Start of Provided records

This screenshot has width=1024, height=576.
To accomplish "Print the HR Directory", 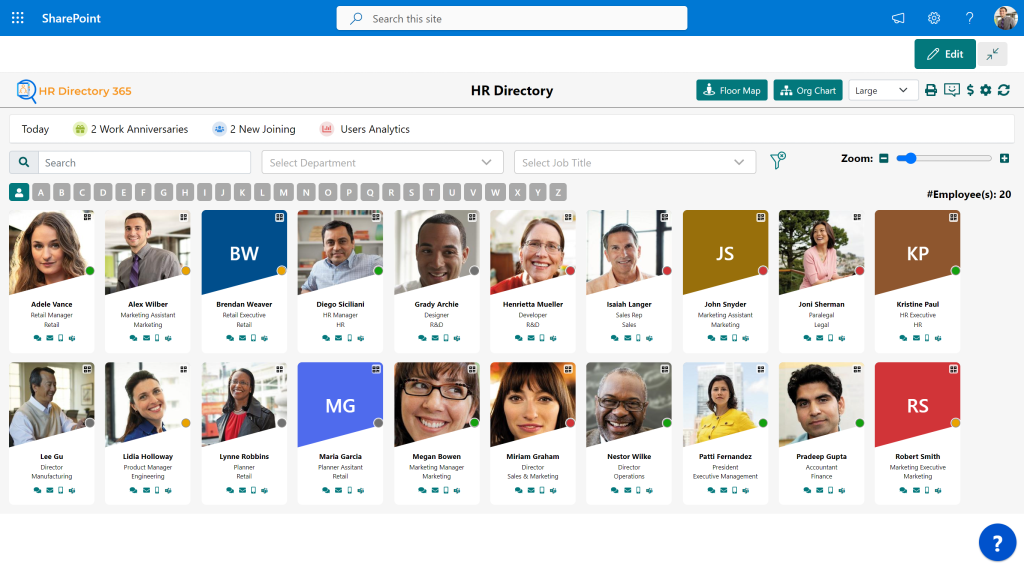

End of Provided records
Start of Provided records

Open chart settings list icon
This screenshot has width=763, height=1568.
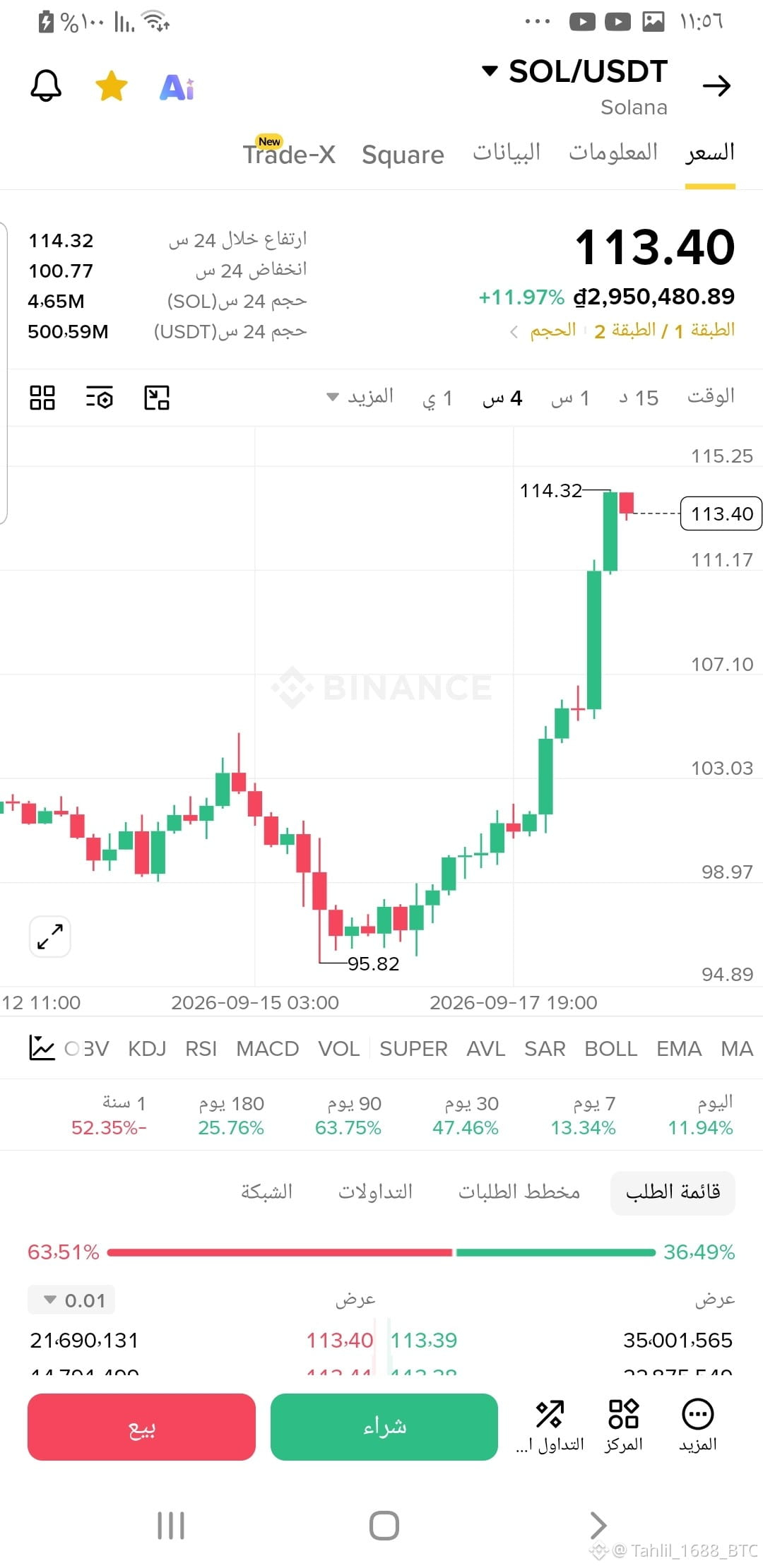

End of Provided records
Start of Provided records

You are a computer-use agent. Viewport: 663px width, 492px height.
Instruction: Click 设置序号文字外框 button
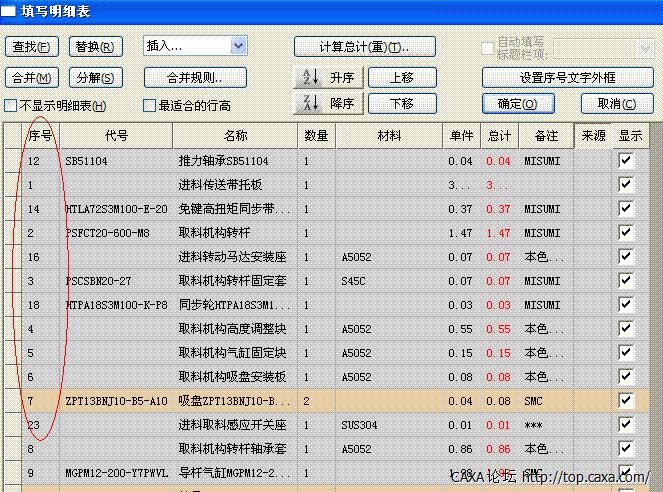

End of Provided records

■ Goal of the exercise
Copy out only the lines of the records above from the one with "Open chart settings list icon" through the one with "This screenshot has width=763, height=1568.", exactly as they stand, both included.

■ Reply
Open chart settings list icon
This screenshot has width=763, height=1568.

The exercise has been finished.